5. Other Termination. Your employment may be terminated under the
circumstances set forth below.
(a) Termination by Disability. If, by reason of any physical or mental incapacity,
you have been or will be prevented from performing your then-current duties under this
Agreement for more than three consecutive months, then, to the extent permitted by law, the
Company may terminate your employment without any advance notice. Upon such termination,
if you sign a general release of known and unknown claims in a form satisfactory to the
Company, the Company will provide you with the severance payments and benefits described in
Paragraph 5(c). Nothing in this paragraph shall affect your rights under any applicable
Company disability plan; provided, however, that your severance payments will be offset by any
disability income payments received by you so that the total monthly severance and disability income
payments during your severance period shall not exceed your then-current base salary.

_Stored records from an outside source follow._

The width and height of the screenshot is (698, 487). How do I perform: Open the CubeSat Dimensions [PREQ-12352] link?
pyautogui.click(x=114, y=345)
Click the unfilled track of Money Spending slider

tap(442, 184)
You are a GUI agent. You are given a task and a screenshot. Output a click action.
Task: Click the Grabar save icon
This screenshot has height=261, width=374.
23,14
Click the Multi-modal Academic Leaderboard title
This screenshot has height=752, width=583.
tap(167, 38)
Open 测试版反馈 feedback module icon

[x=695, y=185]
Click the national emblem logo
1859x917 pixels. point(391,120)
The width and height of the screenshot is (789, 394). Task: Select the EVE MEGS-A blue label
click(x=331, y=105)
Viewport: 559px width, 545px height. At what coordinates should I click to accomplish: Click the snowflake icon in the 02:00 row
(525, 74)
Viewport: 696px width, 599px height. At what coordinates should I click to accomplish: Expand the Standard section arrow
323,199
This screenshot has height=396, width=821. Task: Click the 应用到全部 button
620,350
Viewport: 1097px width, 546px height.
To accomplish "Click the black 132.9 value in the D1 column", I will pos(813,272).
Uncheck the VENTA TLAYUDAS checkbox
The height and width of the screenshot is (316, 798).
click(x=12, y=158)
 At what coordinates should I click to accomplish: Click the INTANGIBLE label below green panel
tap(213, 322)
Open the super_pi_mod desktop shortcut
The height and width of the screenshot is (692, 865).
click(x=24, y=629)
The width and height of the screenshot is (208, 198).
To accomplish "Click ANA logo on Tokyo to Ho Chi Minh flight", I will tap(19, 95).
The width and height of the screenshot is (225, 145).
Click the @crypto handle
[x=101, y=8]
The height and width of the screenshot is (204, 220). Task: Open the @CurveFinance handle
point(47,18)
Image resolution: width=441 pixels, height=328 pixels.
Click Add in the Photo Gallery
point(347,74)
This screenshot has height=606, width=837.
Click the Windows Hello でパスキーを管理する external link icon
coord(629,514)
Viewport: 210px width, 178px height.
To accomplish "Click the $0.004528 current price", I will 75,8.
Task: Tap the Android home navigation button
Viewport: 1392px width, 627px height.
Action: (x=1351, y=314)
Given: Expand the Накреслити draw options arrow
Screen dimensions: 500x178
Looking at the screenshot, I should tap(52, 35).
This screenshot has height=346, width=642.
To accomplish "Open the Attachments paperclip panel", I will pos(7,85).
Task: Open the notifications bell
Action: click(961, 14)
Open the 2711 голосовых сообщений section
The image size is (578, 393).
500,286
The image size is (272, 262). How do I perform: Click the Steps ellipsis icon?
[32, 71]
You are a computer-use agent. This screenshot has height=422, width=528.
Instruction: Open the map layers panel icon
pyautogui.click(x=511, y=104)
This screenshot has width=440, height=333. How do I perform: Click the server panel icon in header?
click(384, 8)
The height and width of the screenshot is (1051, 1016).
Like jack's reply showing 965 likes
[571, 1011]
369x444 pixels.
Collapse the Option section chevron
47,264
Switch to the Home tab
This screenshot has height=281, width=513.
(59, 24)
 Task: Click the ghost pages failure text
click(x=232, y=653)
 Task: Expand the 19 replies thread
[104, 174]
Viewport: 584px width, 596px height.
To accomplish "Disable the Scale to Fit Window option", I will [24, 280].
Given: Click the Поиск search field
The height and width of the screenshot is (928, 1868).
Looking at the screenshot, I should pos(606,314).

(b) Termination for Cause or Death: The Company may terminate your
employment at any time for cause (as described below). If your employment is terminated by
the Company for cause, or if your employment terminates as a result of your death, you shall
be entitled to no compensation or benefits from the Company other than those earned under
Paragraph 3 through the date of your termination for cause. Provided, however, that if your
employment terminates as a result of your death, the Company will also pay your estate the
prorated portion of any incentive bonus that you would have earned during the incentive bonus
period in which your employment terminates; such prorated bonus will be paid at the time that
incentive bonus is paid to other Company employees.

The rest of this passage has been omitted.